§ **Task instructions**
Copy exactly the lines of the records below, and only those lines, beginning with the line that contains "Click the Indietro back link" and ending with the line that contains "You are a computer-use agent. Image".

§ **Material provided**

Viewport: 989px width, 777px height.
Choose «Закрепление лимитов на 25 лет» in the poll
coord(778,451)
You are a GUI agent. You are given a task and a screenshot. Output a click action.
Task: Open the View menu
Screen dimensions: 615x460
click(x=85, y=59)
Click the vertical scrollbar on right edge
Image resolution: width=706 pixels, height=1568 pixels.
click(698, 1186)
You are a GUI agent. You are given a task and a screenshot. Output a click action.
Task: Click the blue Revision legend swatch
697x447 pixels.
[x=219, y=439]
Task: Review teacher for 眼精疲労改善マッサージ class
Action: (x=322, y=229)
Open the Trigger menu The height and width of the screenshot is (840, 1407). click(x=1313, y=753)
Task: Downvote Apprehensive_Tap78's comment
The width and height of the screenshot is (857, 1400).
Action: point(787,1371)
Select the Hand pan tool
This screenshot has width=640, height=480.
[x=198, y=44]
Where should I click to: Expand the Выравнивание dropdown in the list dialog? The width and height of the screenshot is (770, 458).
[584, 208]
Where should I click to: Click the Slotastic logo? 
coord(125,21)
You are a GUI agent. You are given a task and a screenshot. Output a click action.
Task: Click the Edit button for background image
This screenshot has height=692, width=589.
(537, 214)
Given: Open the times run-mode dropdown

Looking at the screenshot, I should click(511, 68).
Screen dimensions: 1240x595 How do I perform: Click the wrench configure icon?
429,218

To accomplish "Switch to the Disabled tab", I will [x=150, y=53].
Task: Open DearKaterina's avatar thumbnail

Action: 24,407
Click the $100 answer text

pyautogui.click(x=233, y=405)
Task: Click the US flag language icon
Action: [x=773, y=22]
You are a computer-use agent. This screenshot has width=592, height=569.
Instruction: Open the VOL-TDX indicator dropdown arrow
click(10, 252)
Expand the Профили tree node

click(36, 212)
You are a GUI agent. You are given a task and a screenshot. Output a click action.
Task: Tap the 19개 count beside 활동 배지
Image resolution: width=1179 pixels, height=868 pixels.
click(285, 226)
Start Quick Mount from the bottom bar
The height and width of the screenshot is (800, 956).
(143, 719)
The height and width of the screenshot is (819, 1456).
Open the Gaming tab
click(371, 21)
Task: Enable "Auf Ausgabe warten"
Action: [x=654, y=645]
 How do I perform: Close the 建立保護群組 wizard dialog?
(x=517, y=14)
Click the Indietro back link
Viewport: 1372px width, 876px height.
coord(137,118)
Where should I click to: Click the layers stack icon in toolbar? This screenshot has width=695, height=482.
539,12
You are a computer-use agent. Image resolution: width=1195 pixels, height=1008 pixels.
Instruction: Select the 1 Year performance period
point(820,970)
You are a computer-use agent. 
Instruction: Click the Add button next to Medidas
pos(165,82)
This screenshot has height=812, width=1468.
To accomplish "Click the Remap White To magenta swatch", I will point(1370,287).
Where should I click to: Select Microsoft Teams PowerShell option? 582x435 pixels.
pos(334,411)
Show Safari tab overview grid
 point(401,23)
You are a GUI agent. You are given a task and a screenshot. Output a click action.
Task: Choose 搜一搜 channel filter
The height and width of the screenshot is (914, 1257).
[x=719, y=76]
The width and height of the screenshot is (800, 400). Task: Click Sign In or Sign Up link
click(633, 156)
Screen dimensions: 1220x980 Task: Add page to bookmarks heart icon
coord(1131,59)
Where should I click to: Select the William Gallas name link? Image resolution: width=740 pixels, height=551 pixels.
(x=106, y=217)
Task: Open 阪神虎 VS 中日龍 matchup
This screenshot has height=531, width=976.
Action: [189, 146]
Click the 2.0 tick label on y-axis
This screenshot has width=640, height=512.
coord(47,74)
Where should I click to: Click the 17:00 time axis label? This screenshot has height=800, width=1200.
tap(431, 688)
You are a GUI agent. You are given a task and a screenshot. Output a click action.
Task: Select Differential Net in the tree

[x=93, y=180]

§ **Written solution**
Click the Indietro back link
Viewport: 1372px width, 876px height.
coord(137,118)
Where should I click to: Click the layers stack icon in toolbar? This screenshot has width=695, height=482.
539,12
You are a computer-use agent. Image resolution: width=1195 pixels, height=1008 pixels.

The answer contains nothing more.